## What is expected:
Rewrite every item below with "tab" changed to "panel" and everything else left the same. Omit the pictures from your answer.

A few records
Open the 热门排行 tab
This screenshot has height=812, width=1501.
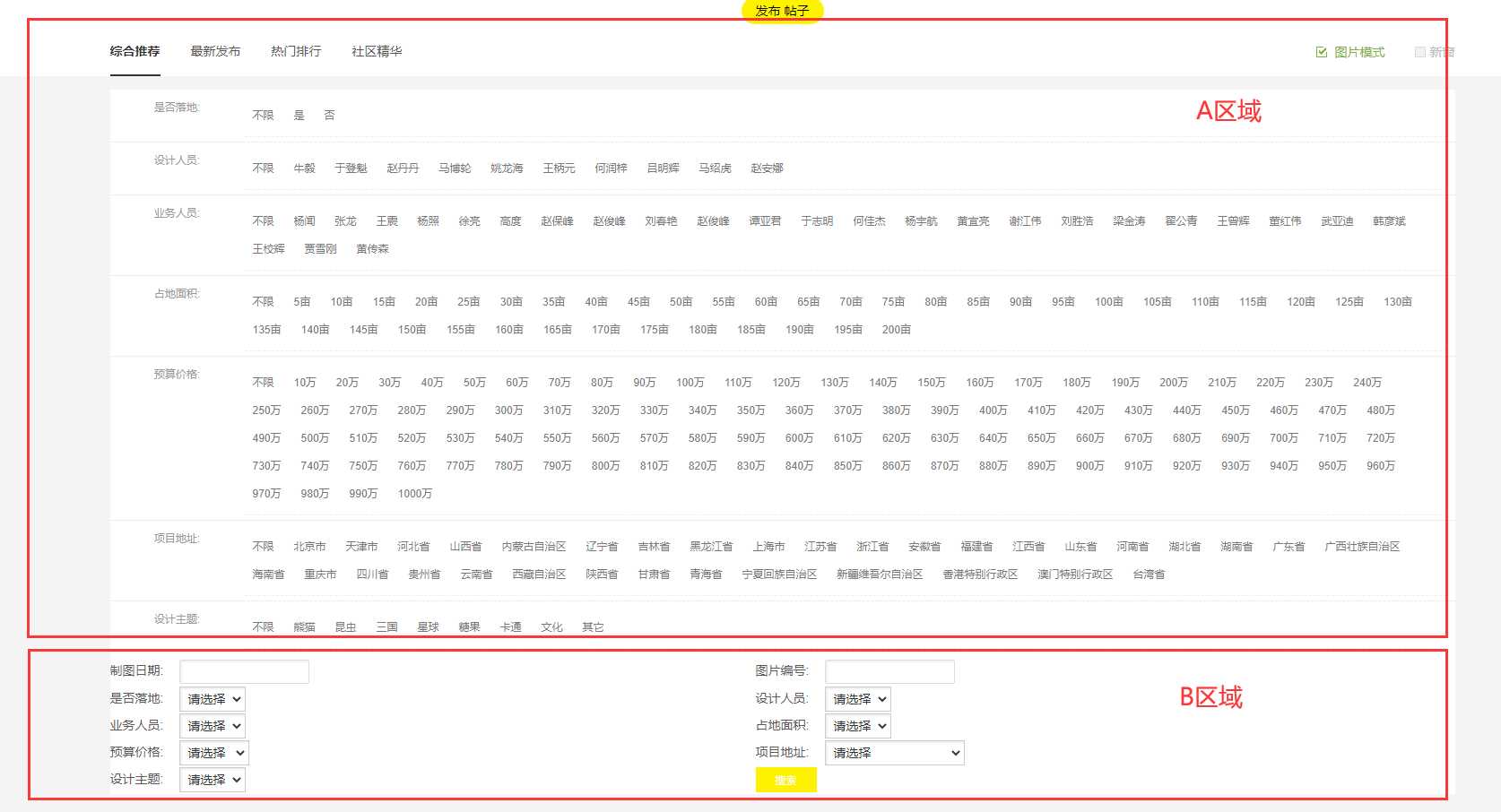click(x=296, y=51)
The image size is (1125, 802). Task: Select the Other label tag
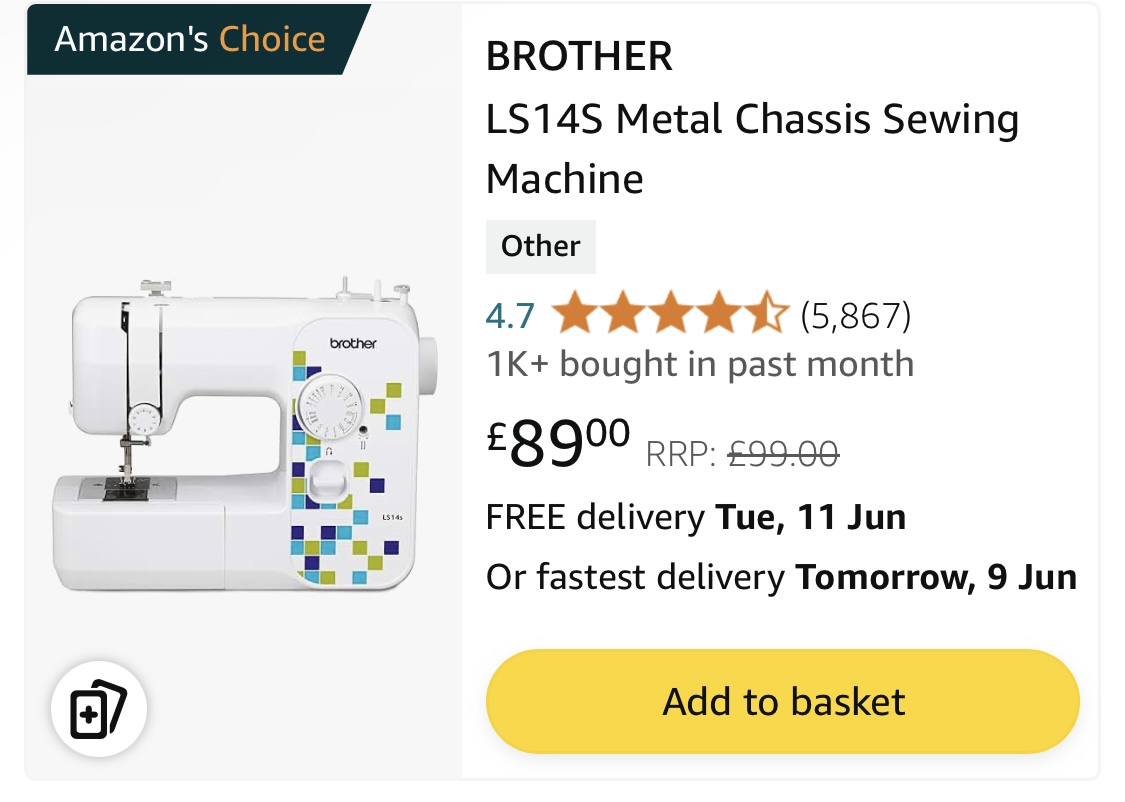(540, 246)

## Task output:
Open the 热门排行 panel
This screenshot has height=812, width=1501.
click(x=296, y=51)
The image size is (1125, 802). Task: Select the Other label tag
(540, 246)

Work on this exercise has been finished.